Figure 7. The effect of integrin α5 overexpression on the neurite outgrowth of ES cell-derived dopaminergic neurons on striatal cultures.

(a) Expression of Nurr1 and Ptx3 mRNA during differentiation of ES cells. ES cells transfected with lentiviral vectors were differentiated with the SDIA method for 12 days. (b) Expression of integrin α5 in differentiated ES cells. ES cells transfected with lentiviral vectors were differentiated with the SDIA method for 14 days. (c) Integrin α5 expression in TH-positive cells differentiated from LV-control transfected ES cells. Scale bar = 10 μm. (d) Venus expression in TH-positive cells differentiated from transfected ES cells.
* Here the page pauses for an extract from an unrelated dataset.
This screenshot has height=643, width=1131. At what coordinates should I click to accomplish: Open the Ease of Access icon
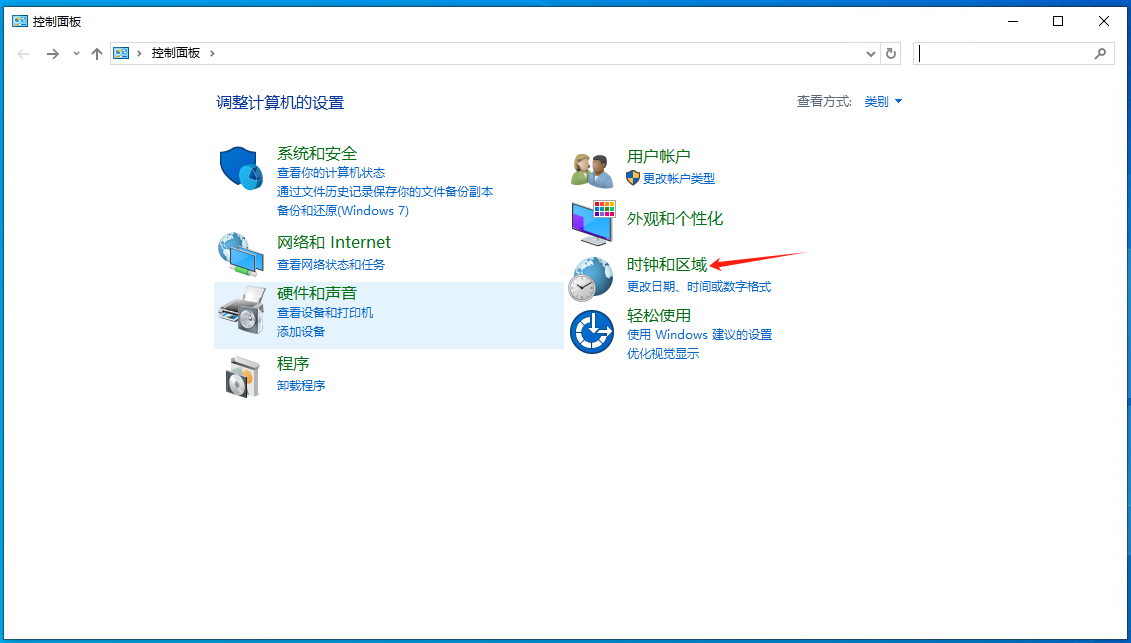(x=591, y=332)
The lower images show a TuJ1-negative colony from LV-integrin α5 transfected cells. Scale bar = 200 μm. (e) The effect of integrin α5 overexpression on neural differentiation efficiency of ES cells. ES cell-derived colonies were detached from feeder cells after 14 days of differentiation and then dissociated into single cells. These cells were processed for Venus and β-III tubulin (TuJ1) immunostaining and analyzed by flow cytometry. (f) The effect of integrin α5 overexpression on dopaminergic differentiation efficiency of ES cells. (g and h) The effect of integrin α5 overexpression on the neurite length of ES cell-derived dopaminergic neurons. ES cell-derived colonies were detached from feeder cells after 13 days of differentiation and then dissociated into single cells. These cells were replated on striatal cultures and then processed for immunostaining after cultivation for the indicated times. Representative images (g) were obtained 2 days after cultivation on striatal cultures. Scale bar = 100 μm. n = 10–18. **p < 0.01 and ***p < 0.001 vs. LV-control.